What to do ▸ Name each musical device that, according to the review of Telemann's opera Miriways below, Steven Zohn says suggests the exotic locale.

Passage provided ▸
┌────────

Telemann and his librettist
Johann Samuel Müller built their opera around events that had taken place a
mere six years earlier in what are now Afghanistan and Persia. The main
figure is Miriways, a highly fictionalized version of the Afghani emir known
to history as Mahmud Hotak. The librettist (apparently misled by an
unreliable German language biography of Mahmud) gave him the name of
Mahmud's father, Mirwais Hotak. The confusion is understandable, because
Mirwais (the father) had in 1709 led a revolution of Afghanis against the
Persian forces that controlled Kandahar. In 1722 Afghan troops repeated the
process on grander scale, putting Mahmud (the son) on the throne of Persia
in Isfahan for three years. The German biography of the son (Mahmud) dubbed
him "the Persian Cromwell", creating a parallel with the general whose
forces, in the English Civil War, overthrew a repressive aristocratic
regime. The opera's complex plot did not allude to (relatively) recent
events so concretely, but it did turn the Afghani usurper of the Persian
throne into a benevolent Enlightenment style ruler, who forgives his former
foes and so on. The plot was well summari-zed in John Barker's review. It
involves elements typical of Italian libretti of the day, such as two
couples, where the woman and man are kept apart by complex circumstances
plus an evil schemer (Zemir, a Persian prince) who wants one of the women
for himself. Though the work is labeled a singspiel, it uses secco recitative rather than spoken dialog. The usual string of arias is relieved by one duet, a few short choruses, a march "in Persian style", and several other orchestral movements. There were originally also some dances and a divertissement style "entry" for a group of drunken people, but the music for all of these is lost. The booklet has the libretto in German and English. The translation is full of typos. ("Borw" turns out to be "brow".) Worse, the booklet lacks a synopsis. An essay summarizes the historical and literary background and explains what the costumes and sets may have been like, but barely discusses the music. So I'll tell you: the music is a delight, often resembling, in style, appeal, and high craftmanship, what we find in Handel's operas and oratorios. At first, because the recitatives are in German, I was reminded of Bach's Passion settings. But I eventually got into the spirit and enjoyed the exchanges among the various characters and their quite varied emotions and reactions. Telemann authority Steven Zohn, in an informative review of the published score (in the music library journal Notes), has observed that the scoring is less colorful than in some of Telemann's Hamburg operas (fewer arias with a wind obbligato; only one accompanied recitative). Still, he notes, a chorus of Persians opens with a delightful horn duet, and a sleep aria for Nisibis is accompanied by "muted first violins and oboes d'amore with pizzicato strings". He points to several numbers that "suggest the exotic locale through repetitions of melodic and rhythmic figures, drone basses, and dissonant harmonies"—which Telemann picked up in trips to Eastern Europe and that recur in many of his purely instrumental works, too (sometimes labeled "Polish"). I found the performance, by a renowned Berlin early music orchestra, vivid and enchanting. Labadie makes a point of introducing distinct contrasts of pace in, say, the middle of the A section of an aria. We are far here from the bad old tradition of doing Baroque music metronomically. He adds some percussion (such as wooden sticks quickly hitting each other) in Miriways's first aria. And he takes the above mentioned chorus so quickly that the horn players have to scamper. This is not "playing it safe"; I would instead describe it as "playing a work back to life".

└────────

Dataset content ▸
┌────────

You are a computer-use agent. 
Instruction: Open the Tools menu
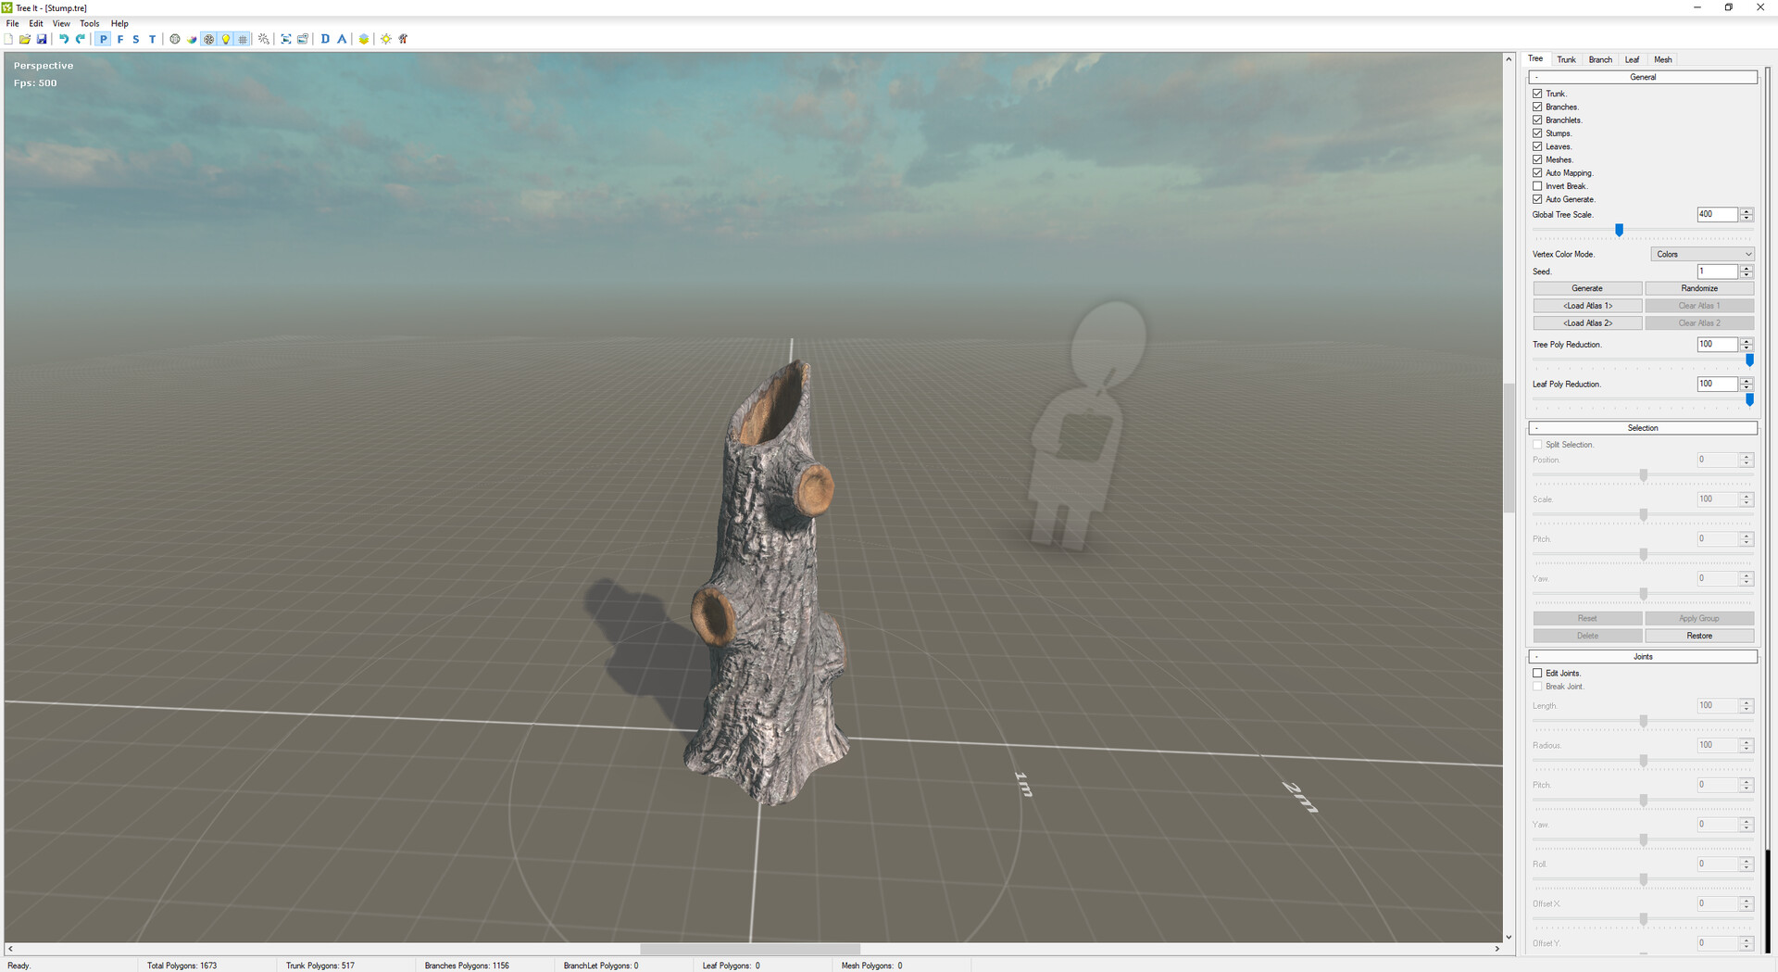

└────────

Written response ▸
- Repetitions of melodic and rhythmic figures
- Drone basses
- Dissonant harmonies